Request:
Answer these questions from the Lee County transportation funding text:
1. Historically, what share of the funds used to build the County's roadway network came from impact fees?
2. For how many years has the continuing rapid growth in Lee County's population been projected?
3. In what year did the full MPO Board adopt the Lee MPO 2040 Long Range Transition Plan?

───── Source excerpt ─────

Inadequate Transportation Funding and the Debt it Causes

Every day we experience and read about the increasing traffic congestion and dangers on Lee County roadways. We hear the Commissioners blame others (including municipalities) for causing the congestion, telling us all the great things they’re doing to address the problem and their grandiose future plans (e.g. flyovers), creating the impression that relief is on the way.

Unfortunately, help is NOT on the way.

Each year, this County Commission tells the taxpayers of Lee County that its Transportation Plan is “fully funded.” This misleading narrative has been used by the County Commission to justify its agenda of promoting development (and even subsidizing development by slashing the collection of impact fees) without regard to whether the County’s infrastructure can handle this fast pace of growth.

This “growth without adequate infrastructure” strategy has not only created gridlock on our roadways and eroded the quality of life for all residents, it has created an ever-growing long-term transportation obligation for the County’s taxpayers, which will have to be paid through debt financing and/or additional taxes in the not-too-distant future.

Here’s the reality: Florida is one of the fastest growing states in the country and Lee County is one of the fastest growing counties in the State.

The continuing rapid growth in Lee County’s population has been projected for the past 20 years, so the County has had plenty of time to prepare for this increased population and to plan for growth and development in ways that are sustainable and most cost-effectively meet the County’s transportation infrastructure needs.

Instead, our County Commissioners moved in the opposite direction.

They took action to reduce the collection of revenues designed to meet the demands of new growth by slashing road impact fees. Historically, impact fees have represented 36% of all the funds used to build the County’s roadway network (the remainder coming from gas tax, surplus tolls, and general funds).

In 2014, the full MPO Board (made up of all members of the County Commission and representatives from each of the six municipalities) adopted the Lee MPO 2040 Long Range Transition Plan (LRTP). This countywide, long-range transportation plan made the transportation funding crisis crystal clear.

───── Data extract ─────

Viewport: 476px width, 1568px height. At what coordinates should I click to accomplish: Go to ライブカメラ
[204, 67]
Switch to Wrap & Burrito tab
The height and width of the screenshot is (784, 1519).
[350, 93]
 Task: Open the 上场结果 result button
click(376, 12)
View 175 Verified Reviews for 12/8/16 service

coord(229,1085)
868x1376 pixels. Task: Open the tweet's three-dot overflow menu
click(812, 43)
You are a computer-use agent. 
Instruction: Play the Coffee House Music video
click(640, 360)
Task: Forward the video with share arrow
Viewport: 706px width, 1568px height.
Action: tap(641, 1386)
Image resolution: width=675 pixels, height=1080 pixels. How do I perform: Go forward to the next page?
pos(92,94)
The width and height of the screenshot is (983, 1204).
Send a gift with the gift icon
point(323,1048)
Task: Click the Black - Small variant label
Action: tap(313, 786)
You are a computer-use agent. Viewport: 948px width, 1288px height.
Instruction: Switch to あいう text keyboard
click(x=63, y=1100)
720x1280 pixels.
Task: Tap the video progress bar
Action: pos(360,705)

─────

Output:
1. 36%
2. 20 years
3. 2014